Government owned and run enterprises are notoriously known for bureaucratic constraints, lack of investment incentives, pricing controls, centralized decision making, and restriction on hiring and firing workers. Control of businesses by government bureaucracies or by legislation is at best done in the context of the needs of the whole nation and at the worst in the context of personal ambition leading to wide spread corruption. In either case decisions are slow and unresponsive to the needs of the company. Profits often revert back to the government creating disincentives for management and labour to work more profitably. Investments are frequently insufficient. Price controls coupled with rising costs of labour and raw materials make unit costs high than prices, discourage efficient running of the company. Employment practices are dictated by political considerations rather than what benefits the corporation. Management jobs are often dependent upon approval of government overseers further eroding concern about effective business practices.
Where commercialization or demonopolization of public enterprises are planned by policy-makers as intermediate steps towards privatization, it may be difficult to maximize the efficiency of such enterprises because of lack of motivation of workers and management who know that privatization is the ultimate objective. It may also be difficult to undertake extensive reforms whose costs may not be recouped in the sale price of an enterprise.
[Developing countries]
In almost every developing country the public sector undertakes a significant share of its production and investment through state-controlled enterprises. In the past their budgetary deficits have often been hidden by a lack of consolidated financial data, opaque budgetary procedures, extra-budgetary financing, implicit subsidies and protection from competition. More recently tight budget constraints, limits on domestic and external financing, and the effects of devaluation and trade liberalization have exposed the weakness of their finances and their negative effects on the fiscal stability of developing countries. Their contributions to rising public sector debt and growing foreign indebtedness are increasingly recognized as key issues in public finance.
[Industrialized countries]More than £23 million were lost through negligence and mismanagement of prison enterprises in the UK in 1985. There was concern in that case to distinguish between "limited efficiency", which is seen as desirable, and "inefficiency and neglect", which is what took place. Britain's private sector steel industry was complaining in 1992 of unfair competition and market distortion resulting from state-controlled steel enterprises in the EEC/EU.
The government is responsible for the welfare to its citizens and state owned and ran industries provide them with the dignity of work. By not participating in the productivity of society the unemployed are made second class citizens. The costs of subsidizing industries, even if they are inefficient is cheaper than making welfare payments.

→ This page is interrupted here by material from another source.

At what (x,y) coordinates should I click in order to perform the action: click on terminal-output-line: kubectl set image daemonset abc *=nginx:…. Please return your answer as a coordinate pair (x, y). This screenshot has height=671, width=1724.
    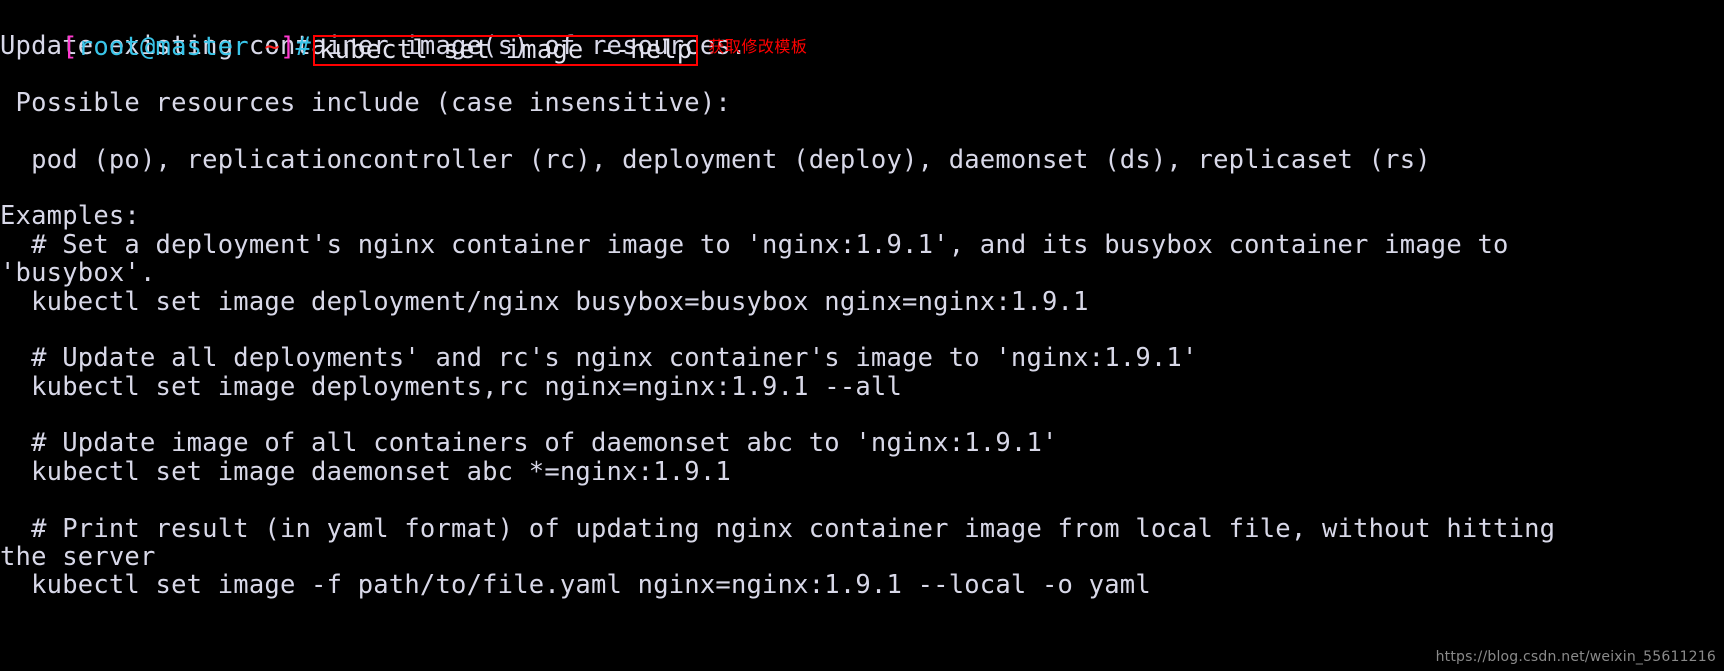
    Looking at the image, I should click on (366, 472).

While there are numerous examples of inefficient public enterprises in developing countries, this may be due more to general government policies or to overall economic environment than to deficiencies with the public enterprises themselves. Since privatization of them is often preceded or accompanied by commercialization and/or demonopolization of the firm concerned, as well as by wider economic reforms, it is in practice difficult to be sure which improvements in a firm's performance or in consumer welfare arose solely from privatization. The evidence suggests that public enterprises in developing or other countries are not necessarily less efficient than private firms in those countries.